Wpis z mikrobloga

Hej czy ktoś mógłby polecić dobry soft shell trekkingowy? Koniecznie musi być mocno oddychalny bo pocę się prosiak. Dobrze, żeby był wodoszczelny na lekki deszczyk. Myślę o czyms, co mógłbym również używać na codzień, wiec niekoniecznie musi być typowo trekkingowy krój..
#trekking #gory
  • 9
  • Odpowiedz
Koniecznie musi być mocno oddychalny bo pocę się prosiak.
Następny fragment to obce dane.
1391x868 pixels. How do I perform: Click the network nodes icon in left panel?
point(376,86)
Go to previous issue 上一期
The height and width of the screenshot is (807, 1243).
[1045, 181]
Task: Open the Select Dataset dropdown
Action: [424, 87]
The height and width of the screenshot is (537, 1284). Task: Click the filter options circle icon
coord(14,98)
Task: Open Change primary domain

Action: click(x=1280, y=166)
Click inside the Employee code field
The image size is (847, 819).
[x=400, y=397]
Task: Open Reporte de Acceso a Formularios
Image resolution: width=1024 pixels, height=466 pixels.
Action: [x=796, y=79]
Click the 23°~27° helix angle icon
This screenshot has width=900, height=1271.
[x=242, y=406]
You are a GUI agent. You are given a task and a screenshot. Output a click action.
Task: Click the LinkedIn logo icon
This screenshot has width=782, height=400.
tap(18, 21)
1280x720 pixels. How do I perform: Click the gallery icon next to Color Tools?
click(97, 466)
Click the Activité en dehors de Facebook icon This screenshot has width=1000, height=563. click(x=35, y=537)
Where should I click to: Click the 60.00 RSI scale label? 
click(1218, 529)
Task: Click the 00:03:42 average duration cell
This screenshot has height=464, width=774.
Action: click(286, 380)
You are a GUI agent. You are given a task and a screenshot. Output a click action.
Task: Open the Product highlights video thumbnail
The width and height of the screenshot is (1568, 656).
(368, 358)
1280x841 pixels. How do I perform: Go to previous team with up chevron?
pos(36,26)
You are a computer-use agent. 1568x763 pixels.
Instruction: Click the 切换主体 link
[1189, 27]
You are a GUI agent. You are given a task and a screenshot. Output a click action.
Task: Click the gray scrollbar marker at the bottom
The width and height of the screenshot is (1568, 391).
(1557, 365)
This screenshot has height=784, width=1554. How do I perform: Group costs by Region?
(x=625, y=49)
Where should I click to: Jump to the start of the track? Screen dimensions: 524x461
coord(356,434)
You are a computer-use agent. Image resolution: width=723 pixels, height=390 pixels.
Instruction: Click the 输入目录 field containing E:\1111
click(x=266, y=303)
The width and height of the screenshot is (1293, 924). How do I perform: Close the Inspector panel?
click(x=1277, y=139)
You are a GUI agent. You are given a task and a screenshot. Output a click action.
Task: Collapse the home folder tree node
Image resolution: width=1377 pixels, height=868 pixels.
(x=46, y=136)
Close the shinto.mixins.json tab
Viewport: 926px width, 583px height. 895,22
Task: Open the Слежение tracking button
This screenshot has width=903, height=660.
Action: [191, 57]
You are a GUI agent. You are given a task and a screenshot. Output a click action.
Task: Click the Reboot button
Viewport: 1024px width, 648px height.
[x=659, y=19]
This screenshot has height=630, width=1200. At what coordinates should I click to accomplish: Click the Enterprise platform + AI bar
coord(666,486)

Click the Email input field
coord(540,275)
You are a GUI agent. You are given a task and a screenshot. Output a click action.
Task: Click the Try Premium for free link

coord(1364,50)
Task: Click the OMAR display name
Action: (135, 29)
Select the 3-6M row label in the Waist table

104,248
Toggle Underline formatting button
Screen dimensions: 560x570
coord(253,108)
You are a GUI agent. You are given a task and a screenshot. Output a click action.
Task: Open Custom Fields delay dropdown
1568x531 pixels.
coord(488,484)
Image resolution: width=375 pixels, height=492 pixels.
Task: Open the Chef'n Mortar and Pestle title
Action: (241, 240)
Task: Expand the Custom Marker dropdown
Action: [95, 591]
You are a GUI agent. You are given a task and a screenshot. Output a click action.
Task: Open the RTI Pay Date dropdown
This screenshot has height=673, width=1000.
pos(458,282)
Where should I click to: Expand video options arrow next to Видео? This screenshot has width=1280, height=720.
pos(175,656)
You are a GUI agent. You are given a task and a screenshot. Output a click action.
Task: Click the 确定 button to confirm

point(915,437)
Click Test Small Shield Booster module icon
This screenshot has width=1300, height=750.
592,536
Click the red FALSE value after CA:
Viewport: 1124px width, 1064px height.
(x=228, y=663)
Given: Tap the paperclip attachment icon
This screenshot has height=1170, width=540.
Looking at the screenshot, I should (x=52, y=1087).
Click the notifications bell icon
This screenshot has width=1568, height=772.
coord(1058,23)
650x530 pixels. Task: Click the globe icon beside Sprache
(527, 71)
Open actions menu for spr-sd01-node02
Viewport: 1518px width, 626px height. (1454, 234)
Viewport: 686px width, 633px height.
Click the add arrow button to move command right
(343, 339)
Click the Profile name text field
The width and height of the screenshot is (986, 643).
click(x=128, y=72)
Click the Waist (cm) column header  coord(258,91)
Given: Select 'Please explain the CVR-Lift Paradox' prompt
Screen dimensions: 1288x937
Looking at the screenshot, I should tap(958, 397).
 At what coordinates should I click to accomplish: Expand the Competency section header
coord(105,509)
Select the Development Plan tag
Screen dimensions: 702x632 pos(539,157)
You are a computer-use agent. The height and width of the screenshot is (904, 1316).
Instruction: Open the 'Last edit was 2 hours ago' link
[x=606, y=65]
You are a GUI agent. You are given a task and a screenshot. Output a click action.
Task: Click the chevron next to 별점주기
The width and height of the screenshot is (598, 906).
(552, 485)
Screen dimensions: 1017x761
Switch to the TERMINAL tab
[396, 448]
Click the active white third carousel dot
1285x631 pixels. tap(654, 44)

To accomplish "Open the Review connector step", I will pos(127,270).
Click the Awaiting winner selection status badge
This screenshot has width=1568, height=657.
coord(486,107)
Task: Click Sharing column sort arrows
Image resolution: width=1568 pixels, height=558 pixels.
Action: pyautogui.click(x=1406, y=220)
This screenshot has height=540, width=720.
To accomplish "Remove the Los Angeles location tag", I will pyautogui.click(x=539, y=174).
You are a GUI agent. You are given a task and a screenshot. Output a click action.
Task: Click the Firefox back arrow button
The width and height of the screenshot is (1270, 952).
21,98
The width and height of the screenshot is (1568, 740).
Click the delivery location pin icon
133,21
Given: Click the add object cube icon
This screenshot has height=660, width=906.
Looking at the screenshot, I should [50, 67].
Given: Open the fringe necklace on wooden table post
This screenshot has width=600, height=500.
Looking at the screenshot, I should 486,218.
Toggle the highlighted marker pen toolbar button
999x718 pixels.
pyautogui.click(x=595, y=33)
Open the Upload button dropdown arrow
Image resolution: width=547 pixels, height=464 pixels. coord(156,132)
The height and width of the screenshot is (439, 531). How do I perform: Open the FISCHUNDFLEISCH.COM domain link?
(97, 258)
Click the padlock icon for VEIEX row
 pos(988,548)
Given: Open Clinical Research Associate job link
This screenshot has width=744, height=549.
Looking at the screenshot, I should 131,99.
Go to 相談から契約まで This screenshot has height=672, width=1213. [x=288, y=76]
Dobrze, żeby był wodoszczelny na lekki deszczyk


@lemonic: pick one. Niestety

Myślę o czyms, co mógłbym również używać na codzień,


@lemonic: nie lepiej na codzień jakąś zwykłą tanią kurtkę sobie sprawić?
  • Odpowiedz
@pilot1123: sa w ofercie softshelle z membranami wiec teoretycznie i jedno i drugie mozna miec. na ile to działa to ciężko stwierdzić. Stad pytanie na wypoku.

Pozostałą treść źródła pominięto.